Previous studies have demonstrated the presence of a 272- to 275-kDa isoform of ACC in rat and human skeletal muscle (2, 21, 22, 34), which is considered to be a nonlipogenic tissue. The muscle ACC appears to be regulated differently than the principal liver isoforms, in that it does not increase from the condition of fasting to a refed state (with high-carbohydrate diet) (33). This system has been postulated to be present in muscle for the purpose of regulation of fatty acid oxidation.
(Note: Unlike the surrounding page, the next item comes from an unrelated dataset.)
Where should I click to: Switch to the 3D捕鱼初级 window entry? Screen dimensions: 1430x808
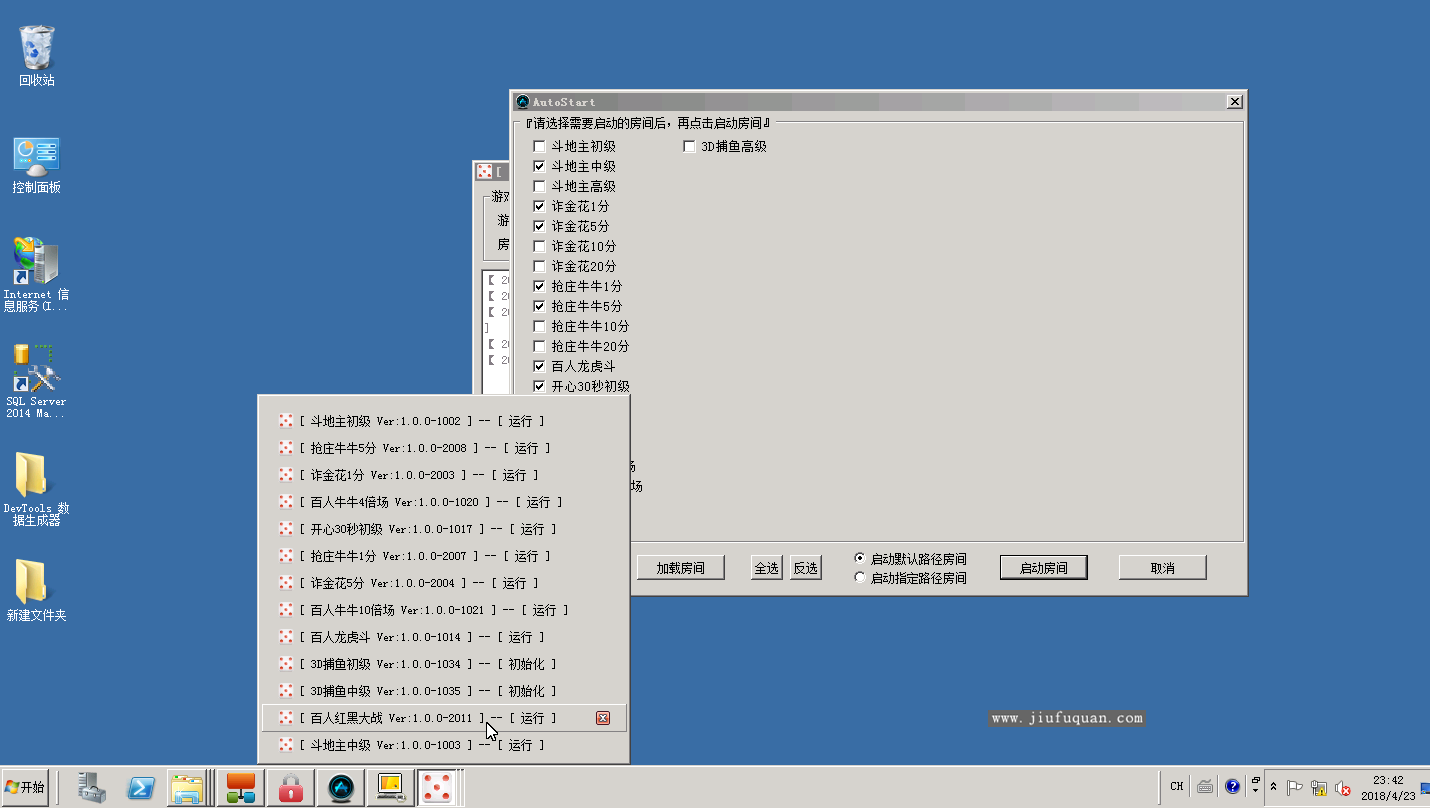[420, 664]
In support of this hypothesis, malonyl-CoA has been found to decrease in skeletal muscle during exercise and in response to fasting and electrical stimulation (8, 28). More recently, in vitro studies have demonstrated that avidin affinity column-purified skeletal muscle ACC can be phosphorylated by liver AMPK (31). This phosphorylation induces a decrease in ACCV maxand an increase in the citrate concentration required to produce half-maximal activation (K 0.5) of the enzyme. Similar changes in kinetic constants of ACC occur in hindlimb muscle of the rat during a single bout of exercise. The increase inK 0.5for citrate and decrease inV maxof muscle ACC were accompanied by an increase in the activity of AMPK partially purified from muscle extracts of the exercised rats. These results imply that ACC is phosphorylated and inactivated in exercising skeletal muscle. The muscle and heart CPT-1 is even more sensitive to malonyl-CoA inhibition than is the liver CPT-1 (13-15, 25). It has been suggested (27, 28, 31) that the decrease in malonyl-CoA is one of the important signals for increased fatty acid oxidation (19) in muscle during exercise.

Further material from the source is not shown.